=== REQUIRED TASK ===
Find each line in the entries below that contains the word "This", matching case exactly, and copy each of those lines in full.

··· GIVEN RECORDS

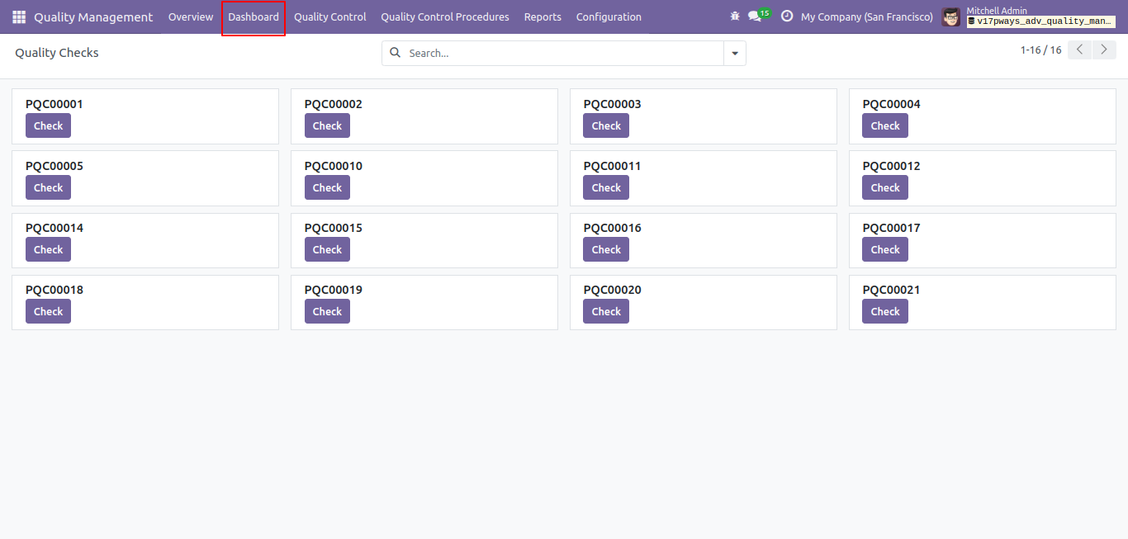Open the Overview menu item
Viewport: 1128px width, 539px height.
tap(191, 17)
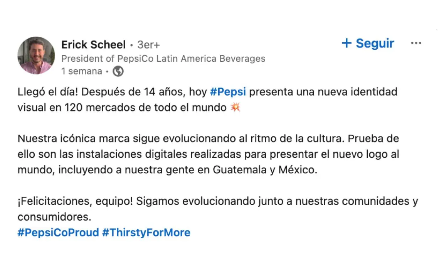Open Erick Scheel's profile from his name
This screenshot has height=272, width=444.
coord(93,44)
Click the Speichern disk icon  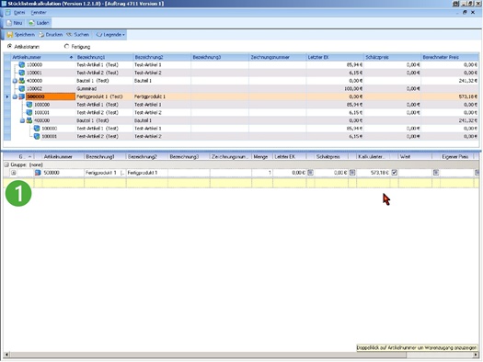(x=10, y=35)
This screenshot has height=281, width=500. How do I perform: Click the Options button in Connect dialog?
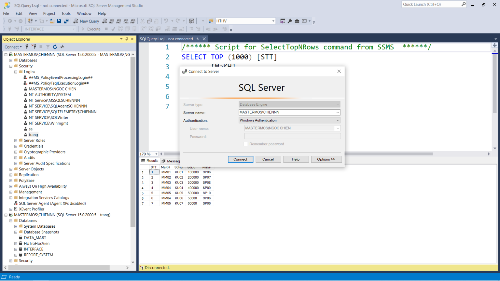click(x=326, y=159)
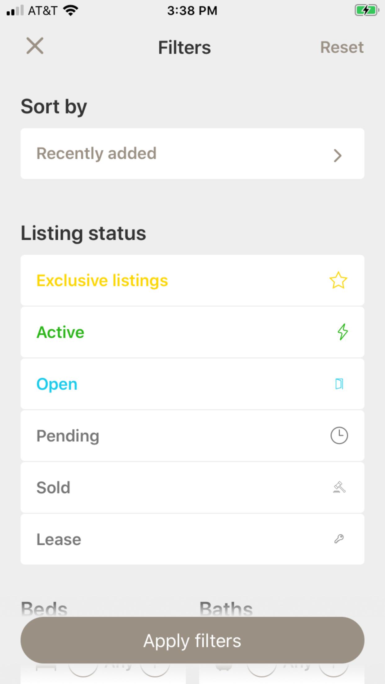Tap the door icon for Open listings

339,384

······

=== EXERCISE RESPONSE ===
This screenshot has height=272, width=444.
This screenshot has height=281, width=500. How do I perform: Click the Options button in Connect dialog?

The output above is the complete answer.